__Stated problem 1__
Answer these questions from the personal branding text:
(a) Which segment on the subject of personal branding has the writer arrived at?
(b) What was the name of the course the writer was studying?
(c) Which question does the last set of questions aim to answer?
__Stated problem 2__
Extend the personal branding text, starting after its final sentence.

Building your own personal brand – what does the world need to know?

Good news on a rather cloudy Thursday – we have finally arrived at the third segment on the subject of personal branding and I’m sharing the last set of questions in order to determine your personal brand purpose. I am so surprised by the great reaction I’ve had from bloggers, job-hunters, brands, tweeters and friends on the articles I’ve been writing over the past couple of weeks on the subject of personal branding. It seems like everyone can get something out of answering the questions I’ve been posting to answer ‘What am I good at?‘ and ‘What am I passionate about?’. Whether we have a shop, blog or are writing a CV, it’s been a good starting point for us to really think about what makes us special and what we want to do in life.

We’ve previously chatted about the course that I was studying, the ‘Secret Power of Brands’, and at the very least I was hoping that I’d be able to share a little more about myself and my life with you all by answering the personal branding questions ‘in public’. In truth, I probably wouldn’t have got round to answering the questions at all if it had been left up to me to do it on my own, but going through them for the benefit of us all has forced me to consider each answer carefully and has actually resulted in me having a little bit of a rethink about my work. Have you been answering the questions too? What conclusions have you made so far? Here are the last set of questions which aim to answer the question ‘What does the world need to know?’.

__Stored data__
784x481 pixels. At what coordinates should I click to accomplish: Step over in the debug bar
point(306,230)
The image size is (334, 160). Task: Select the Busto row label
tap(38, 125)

__Result 1__
(a) The third segment.
(b) The 'Secret Power of Brands'.
(c) 'What does the world need to know?'

__Result 2__
Identify issues or themes affecting your industry or line of work

My greatest problem within my industry is the level of competition. I don’t mean competitiveness, although undoubtedly this does go on, but I just choose to ignore it because (other than during music quizzes) I’m not at all competitive. I mean the sheer volume of other people doing the same things that I am doing; writing and blogging. First of all, the global nature of blogging means that I have a whole world of amazing blogs to compete with and could not possibly find out every single one of my blog ‘competitors’ because there are millions… And even in my subject sector (what exactly is that? thrift? fashion? DIY? lifestyle? food?) there are just too many for me to even research. In terms of writing, when I am aiming for national publications, I’m competing with all the other talented journalists in the country who all want to land a great article job or regular column for a digital publication. No doubt we all have our own specialisms and writing styles but again it’s a tough industry to break into and maintain a career in due, in part, to the vast numbers of ‘competition’.

What’s currently broken?

I think that there is a proliferation of digital publications and blogs who are not generating new content but are simply reposting other people’s ideas and content, writing lists and relying on images and less on writing or being creative. Some websites are specialists at this and I am happy to read them and even use them as a resource but when there are so many amazing writers out there, it seems a shame that publishers want to commission shorter written articles and more of these ‘top 5 of such and such..’ posts.

What is the competition failing at?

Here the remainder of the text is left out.